Information
Ensure that OS disks (boot volumes) and data disks (non-boot volumes) are encrypted with CMK.
Rationale:
Encrypting the IaaS VM's OS disk (boot volume), Data disks (non-boot volume) ensures that the entire content is fully unrecoverable without a key and thus protects the volume from unwarranted reads.
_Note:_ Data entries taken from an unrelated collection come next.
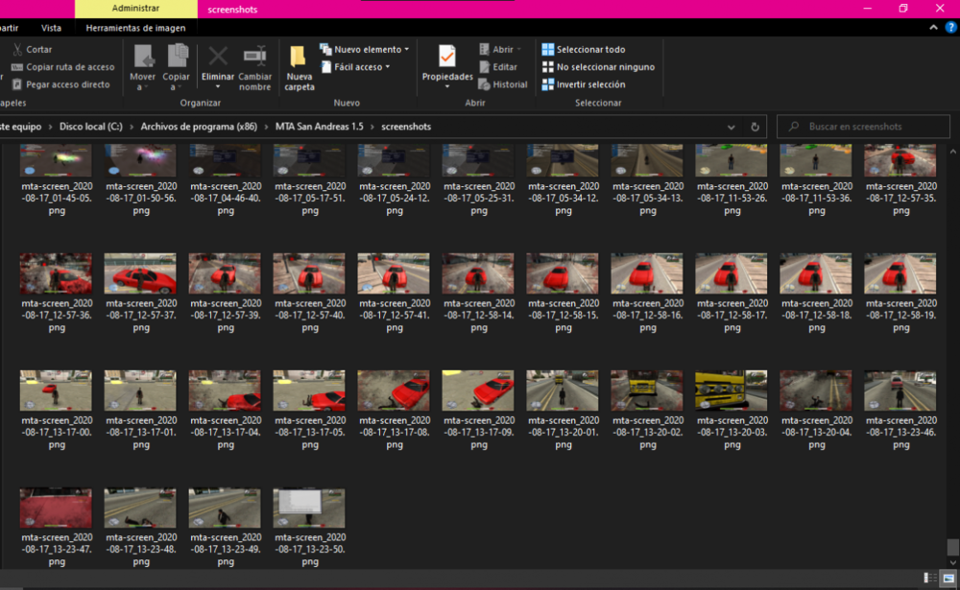Refresh the folder with the reload icon

coord(755,127)

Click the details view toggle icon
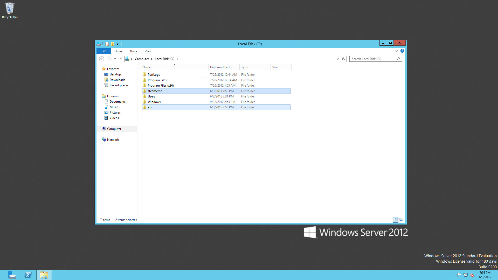coord(395,220)
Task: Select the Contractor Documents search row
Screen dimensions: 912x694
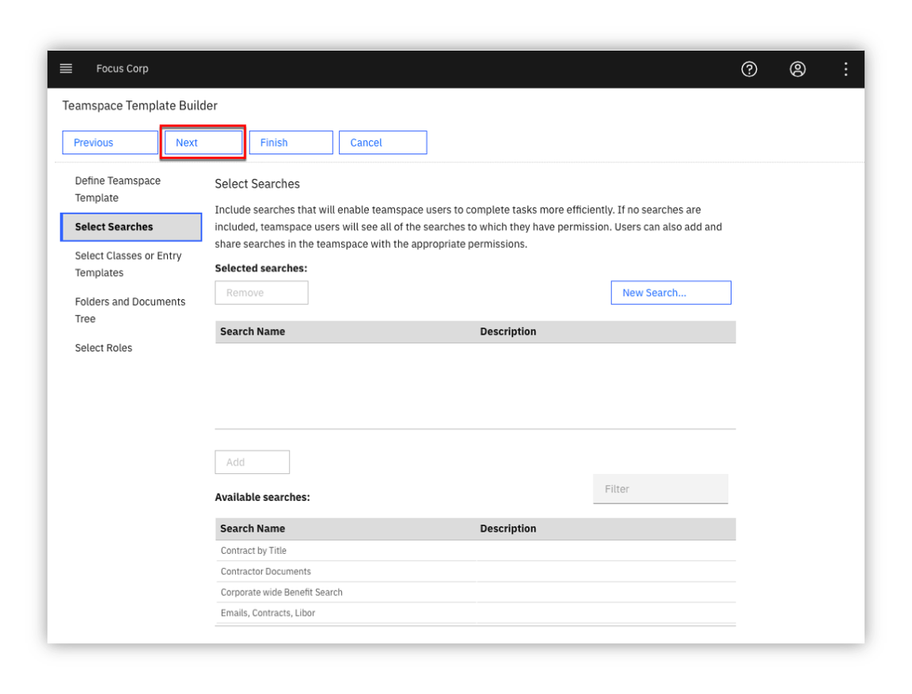Action: (475, 571)
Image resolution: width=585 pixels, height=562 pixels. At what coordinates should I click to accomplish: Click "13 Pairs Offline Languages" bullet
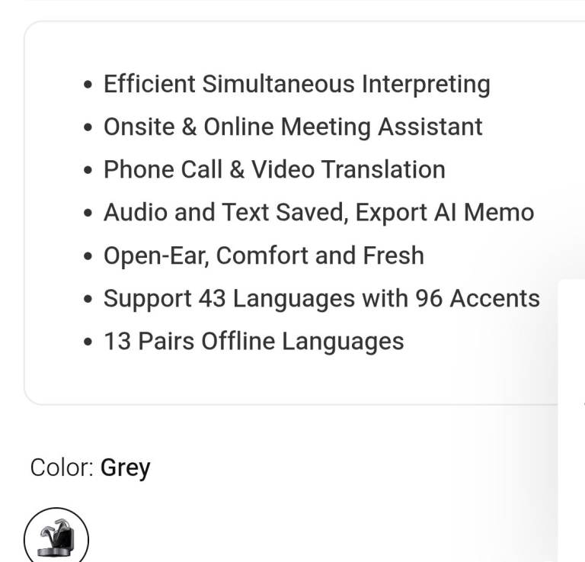click(254, 341)
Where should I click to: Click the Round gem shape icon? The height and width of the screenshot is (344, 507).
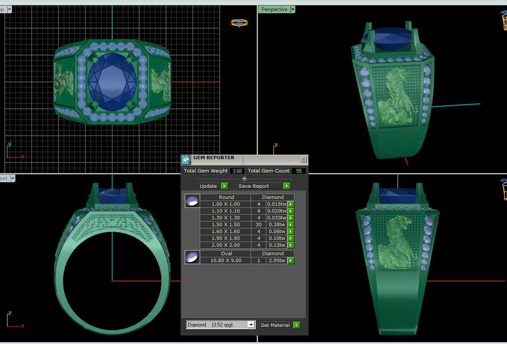(x=192, y=201)
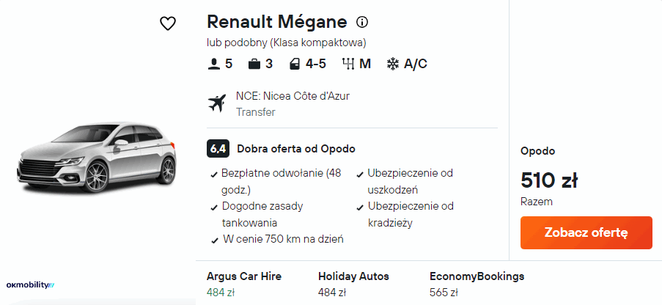Viewport: 662px width, 305px height.
Task: Pick the EconomyBookings 565 zł offer
Action: pos(477,284)
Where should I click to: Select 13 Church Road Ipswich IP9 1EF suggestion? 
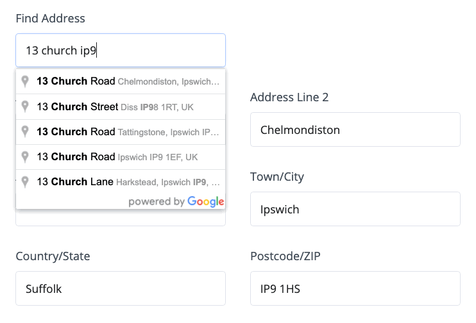tap(121, 157)
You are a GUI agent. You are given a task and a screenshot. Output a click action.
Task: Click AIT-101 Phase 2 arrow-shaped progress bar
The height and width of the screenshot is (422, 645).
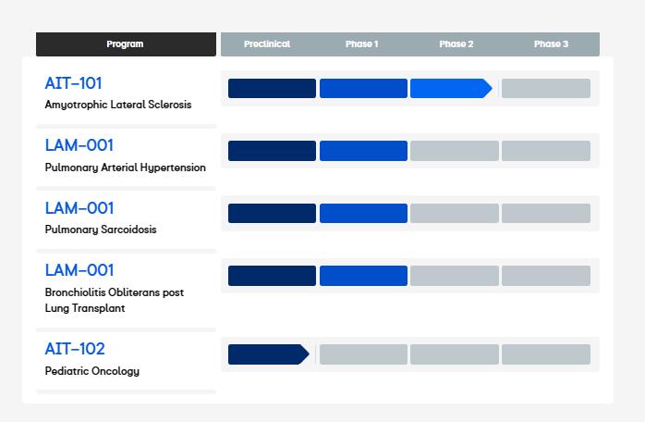tap(450, 89)
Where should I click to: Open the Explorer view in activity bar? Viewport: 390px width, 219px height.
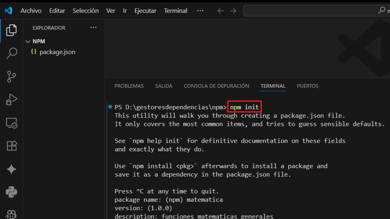click(12, 30)
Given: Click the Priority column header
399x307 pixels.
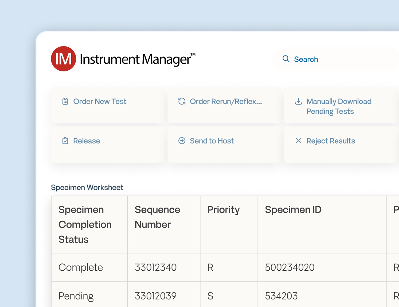Looking at the screenshot, I should [223, 210].
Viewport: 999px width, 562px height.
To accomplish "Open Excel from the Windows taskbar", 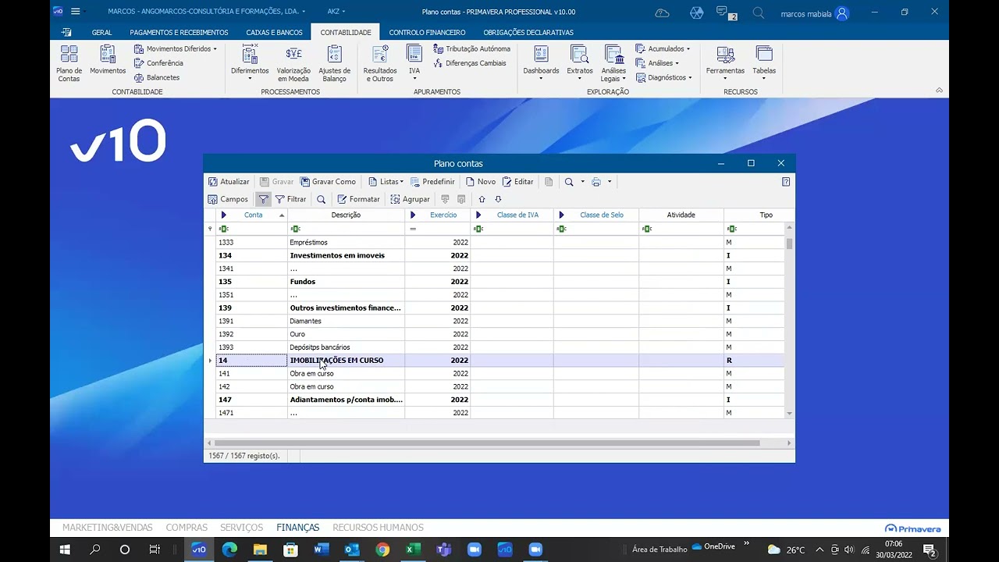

CMK is superior encryption although requires additional planning.
Impact:
Using CMK/BYOK will entail additional management of keys.
NOTE: You must have your key vault setup to utilize this.
Solution
From Azure Console
Note: Disks must be detached from VMs to have encryption changed.
Go to Virtual machines
For each virtual machine, go to Settings
Click on Disks
Click the X to detach the disk from the VM
Now search for Disks and locate the unattached disk
Click the disk then select Encryption
Change your encryption type, then select your encryption set
Click Save
Go back to the VM and re-attach the disk
Using PowerShell
$KVRGname = 'MyKeyVaultResourceGroup';
$VMRGName = 'MyVirtualMachineResourceGroup';
$vmName = 'MySecureVM';
$KeyVaultName = 'MySecureVault';
$KeyVault = Get-AzKeyVault -VaultName $KeyVaultName -ResourceGroupName $KVRGname;
$diskEncryptionKeyVaultUrl = $KeyVault.VaultUri;
$KeyVaultResourceId = $KeyVault.ResourceId;
Set-AzVMDiskEncryptionExtension -ResourceGroupName $VMRGname -VMName $vmName -DiskEncryptionKeyVaultUrl $diskEncryptionKeyVaultUrl -DiskEncryptionKeyVaultId $KeyVaultResourceId;
NOTE: During encryption it is likely that a reboot will be required, it may take up to 15 minutes to complete the process.
NOTE 2: This may differ for Linux Machines as you may need to set the -skipVmBackup parameter
Default Value:
By default, Azure disks are encrypted using SSE with PMK.